On that day, Michigan’s now-late Robert “Tractor” Traylor silenced the Cameron Crazies with a down-the-lane game-winning thunderous dunk as time expired. At that moment, as the “Tractor” was roaring and high-kicking in celebration while running laps around soon-to-be-called Coach K Court, I was 15, in attendance with my dad, and felt empty inside.

In retrospect, though, I now feel a teensy bit special to have been one of the ever-dwindling few who can truthfully claim to have been there to see a team Mike Krzyzewski coached fall at home to a team from outside the ACC.

That said, I hope to live for many decades to come — and attend many more Duke games — without ever again having to see anything like that “Tractor” explosion in Durham that day. Fortunately, Krzyzewski’s record in now-300 non-conference home games across his 40 seasons at Duke suggests I shouldn’t have much to worry about, at least not for as long as the now-72-year-old sticks around and Cameron doesn’t fall to the ground.

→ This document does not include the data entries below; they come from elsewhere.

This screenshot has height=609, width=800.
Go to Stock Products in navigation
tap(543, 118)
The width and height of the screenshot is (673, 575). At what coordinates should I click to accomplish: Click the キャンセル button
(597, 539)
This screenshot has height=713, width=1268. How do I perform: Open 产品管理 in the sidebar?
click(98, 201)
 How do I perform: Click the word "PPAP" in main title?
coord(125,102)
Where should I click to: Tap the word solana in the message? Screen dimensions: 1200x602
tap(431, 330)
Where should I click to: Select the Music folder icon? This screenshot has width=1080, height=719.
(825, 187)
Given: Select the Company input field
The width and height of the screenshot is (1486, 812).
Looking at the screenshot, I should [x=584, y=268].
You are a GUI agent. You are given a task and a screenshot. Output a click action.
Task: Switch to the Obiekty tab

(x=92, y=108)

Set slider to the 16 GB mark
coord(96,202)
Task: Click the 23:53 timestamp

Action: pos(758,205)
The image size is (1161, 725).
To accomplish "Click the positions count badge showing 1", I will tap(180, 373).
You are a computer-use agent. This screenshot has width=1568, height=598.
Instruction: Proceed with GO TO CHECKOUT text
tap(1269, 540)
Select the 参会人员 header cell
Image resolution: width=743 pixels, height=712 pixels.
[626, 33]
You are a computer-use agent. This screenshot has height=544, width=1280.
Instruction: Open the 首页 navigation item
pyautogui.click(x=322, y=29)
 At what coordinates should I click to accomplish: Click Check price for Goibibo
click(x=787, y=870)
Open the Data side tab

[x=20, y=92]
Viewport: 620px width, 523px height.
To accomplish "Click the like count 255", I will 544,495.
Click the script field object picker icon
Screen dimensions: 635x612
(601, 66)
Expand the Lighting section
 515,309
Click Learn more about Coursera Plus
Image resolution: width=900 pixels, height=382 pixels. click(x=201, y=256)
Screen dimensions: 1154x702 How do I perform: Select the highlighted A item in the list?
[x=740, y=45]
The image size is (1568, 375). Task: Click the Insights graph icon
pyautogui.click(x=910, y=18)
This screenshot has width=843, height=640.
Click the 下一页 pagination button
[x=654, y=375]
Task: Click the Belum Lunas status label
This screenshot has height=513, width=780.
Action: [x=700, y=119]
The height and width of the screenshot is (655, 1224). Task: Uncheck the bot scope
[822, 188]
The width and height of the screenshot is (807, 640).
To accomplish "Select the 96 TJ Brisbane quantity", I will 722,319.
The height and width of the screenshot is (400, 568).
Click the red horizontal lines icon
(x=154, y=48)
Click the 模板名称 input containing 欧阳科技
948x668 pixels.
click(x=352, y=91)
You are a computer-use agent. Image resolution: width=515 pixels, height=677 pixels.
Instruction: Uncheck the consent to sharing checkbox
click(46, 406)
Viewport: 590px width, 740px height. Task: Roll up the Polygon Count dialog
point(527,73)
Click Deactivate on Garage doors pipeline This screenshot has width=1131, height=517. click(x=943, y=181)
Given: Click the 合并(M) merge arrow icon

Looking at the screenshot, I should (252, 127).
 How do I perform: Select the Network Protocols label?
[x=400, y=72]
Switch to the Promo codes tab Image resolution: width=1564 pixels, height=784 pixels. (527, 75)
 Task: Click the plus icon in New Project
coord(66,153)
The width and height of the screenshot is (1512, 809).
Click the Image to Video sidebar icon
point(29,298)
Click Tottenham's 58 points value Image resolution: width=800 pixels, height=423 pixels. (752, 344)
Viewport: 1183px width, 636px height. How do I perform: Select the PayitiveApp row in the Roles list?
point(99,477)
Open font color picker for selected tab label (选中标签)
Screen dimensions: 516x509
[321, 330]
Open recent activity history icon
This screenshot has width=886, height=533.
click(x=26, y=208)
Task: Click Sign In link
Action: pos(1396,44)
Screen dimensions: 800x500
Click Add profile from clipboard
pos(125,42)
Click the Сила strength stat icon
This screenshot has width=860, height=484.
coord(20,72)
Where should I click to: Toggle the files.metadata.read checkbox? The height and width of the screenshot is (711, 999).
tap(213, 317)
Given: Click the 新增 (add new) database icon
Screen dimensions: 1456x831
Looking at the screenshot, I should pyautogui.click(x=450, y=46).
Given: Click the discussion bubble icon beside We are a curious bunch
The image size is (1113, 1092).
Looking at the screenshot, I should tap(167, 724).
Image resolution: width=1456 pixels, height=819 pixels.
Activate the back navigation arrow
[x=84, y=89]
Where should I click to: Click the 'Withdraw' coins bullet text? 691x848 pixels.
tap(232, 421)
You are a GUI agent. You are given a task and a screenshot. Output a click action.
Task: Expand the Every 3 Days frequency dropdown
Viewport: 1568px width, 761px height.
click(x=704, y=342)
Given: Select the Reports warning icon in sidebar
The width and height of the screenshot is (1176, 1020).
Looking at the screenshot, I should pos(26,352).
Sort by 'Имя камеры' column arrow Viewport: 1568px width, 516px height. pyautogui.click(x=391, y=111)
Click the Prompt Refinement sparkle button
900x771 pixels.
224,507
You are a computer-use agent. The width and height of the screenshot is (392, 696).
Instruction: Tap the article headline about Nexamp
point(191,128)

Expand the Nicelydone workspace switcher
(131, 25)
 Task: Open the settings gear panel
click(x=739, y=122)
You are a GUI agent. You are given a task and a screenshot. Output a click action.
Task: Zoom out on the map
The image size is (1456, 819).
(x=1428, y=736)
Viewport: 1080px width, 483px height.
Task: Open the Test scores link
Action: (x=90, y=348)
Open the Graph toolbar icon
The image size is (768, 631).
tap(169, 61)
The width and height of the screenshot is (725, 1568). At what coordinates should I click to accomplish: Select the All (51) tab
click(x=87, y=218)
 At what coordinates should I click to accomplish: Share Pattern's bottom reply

But even the Blue Devils’ 292-8 clip in such games under Coach K doesn’t do justice to the power of the hexes that the modern-day patrons of Cameron somehow put on non-conference visitors. See, five of those eight losses are from Coach K’s first three seasons on the job, so before he was exclusively coaching players he had recruited.

In other words, if Duke had managed one more bucket against both St. John’s and Michigan, then teams full of Krzyzewski’s recruits would have only ever lost one non-conference home game: 75-65 to Illinois on Dec. 2, 1995, ending what was then the nation’s longest such streak at 95 wins.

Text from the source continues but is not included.